Minggu, 23 November 2025

Ketika Hukum Jadi Panggung; Debat Refly Harun vs Faizal Assegaf dan Bayang-Bayang Kasus Roy Suryo, Cs

"Kasus publik harus diselesaikan dengan prinsip akuntabilitas, bukan sekadar akrobat retorika"

JANGKARKEADILAN,
JAKARTA — Di negeri yang katanya menjunjung tinggi hukum, kadang panggung debat lebih ramai dari ruang sidang. Kali ini, dua tokoh publik yang sama-sama lantang bersuara—Refly Harun, sang pakar hukum tata negara, dan Faizal Assegaf, aktivis vokal yang tak segan menyentil kekuasaan—terlibat dalam debat panas yang menyeret nama Roy Suryo, Cs.

Kisah bermula dari mediasi antara Roy Suryo, Cs dan pihak Istana terkait dugaan ijazah palsu Presiden Joko Widodo. Forum yang seharusnya menjadi ruang dialog justru berubah menjadi arena walk out. Refly Harun, bersama Roy Suryo dan beberapa tokoh lain, memilih meninggalkan forum karena merasa dibungkam.

Namun, di balik panggung itu, muncul suara sumbang. Faizal Assegaf, yang merasa dikhianati oleh manuver politik dan hukum yang terjadi, menuding adanya pengkhianatan terhadap perjuangan bersama. Ia menyebut Refly Harun telah “bermain dua kaki”—menjadi bagian dari mediasi yang menurutnya justru melemahkan posisi hukum terhadap dugaan pelanggaran serius.

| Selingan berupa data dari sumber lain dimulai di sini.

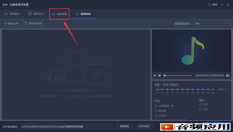Click the 音频提取 extract icon

tap(54, 14)
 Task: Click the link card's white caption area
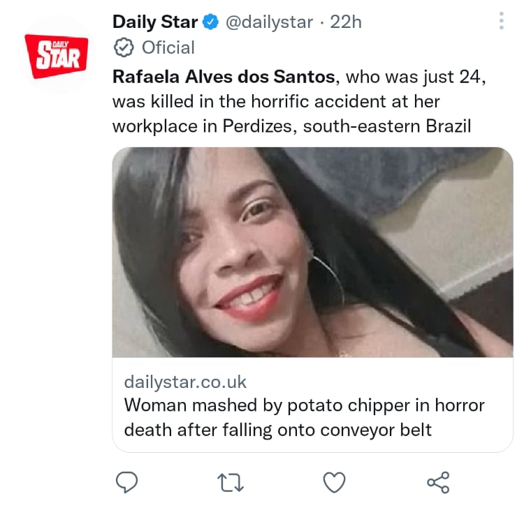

Sebagai advokat, saya melihat ini bukan sekadar drama dua tokoh. Ini adalah potret buram bagaimana hukum bisa terseret dalam pusaran ego, kepentingan, dan tafsir yang saling bertabrakan.

Faizal menuntut konsistensi moral. Refly menuntut ruang dialog. Tapi publik menuntut kejelasan: apakah hukum masih punya taring, atau hanya jadi alat tawar-menawar di meja mediasi?

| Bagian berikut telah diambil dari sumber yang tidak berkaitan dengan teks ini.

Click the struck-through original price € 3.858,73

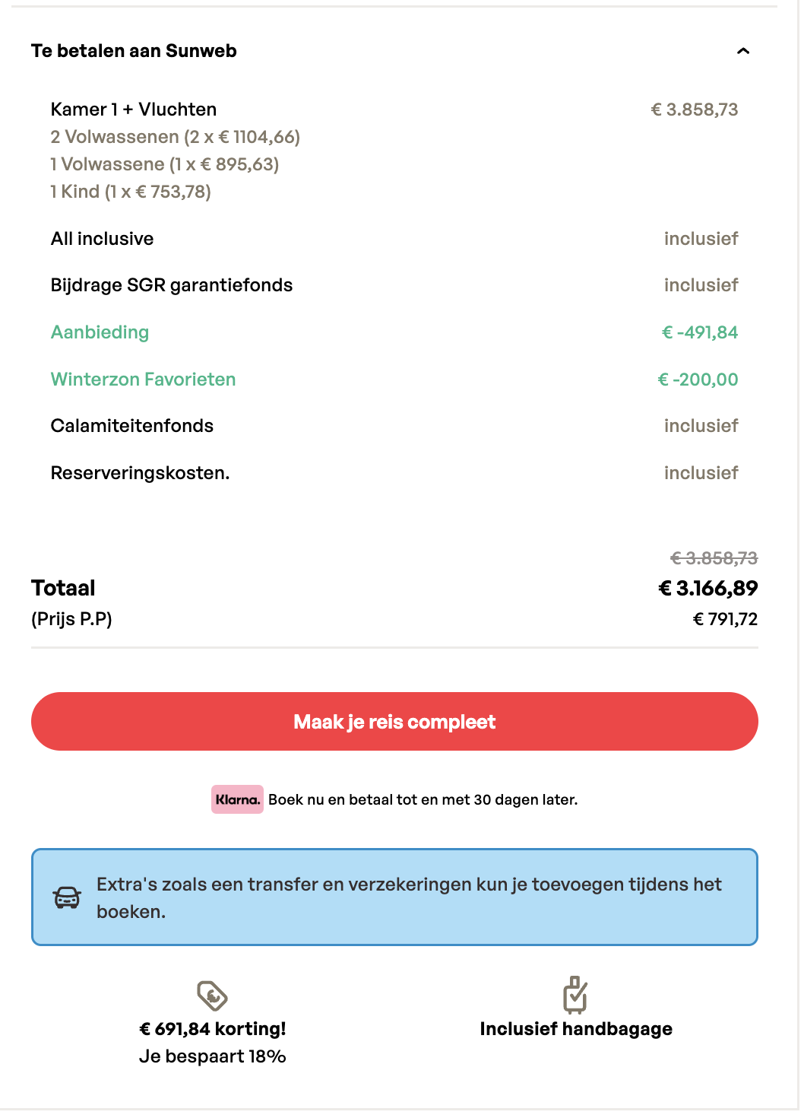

Dalam konteks ini, penting untuk memahami bahwa mediasi bukanlah pengkhianatan hukum, melainkan salah satu bentuk penyelesaian sengketa non-litigasi yang diatur dalam hukum positif. Namun, ketika mediasi dilakukan tanpa transparansi, tanpa partisipasi publik, dan tanpa kejelasan mandat, ia bisa berubah menjadi panggung kompromi yang mencederai rasa keadilan.

Kasus dugaan ijazah palsu Presiden Jokowi telah lama menjadi bola panas. Roy Suryo dan kawan-kawan mengklaim memiliki bukti, namun hingga kini, proses hukumnya tak kunjung terang. Di sinilah letak kekecewaan Faizal: ia merasa perjuangan hukum telah dibajak oleh manuver politik.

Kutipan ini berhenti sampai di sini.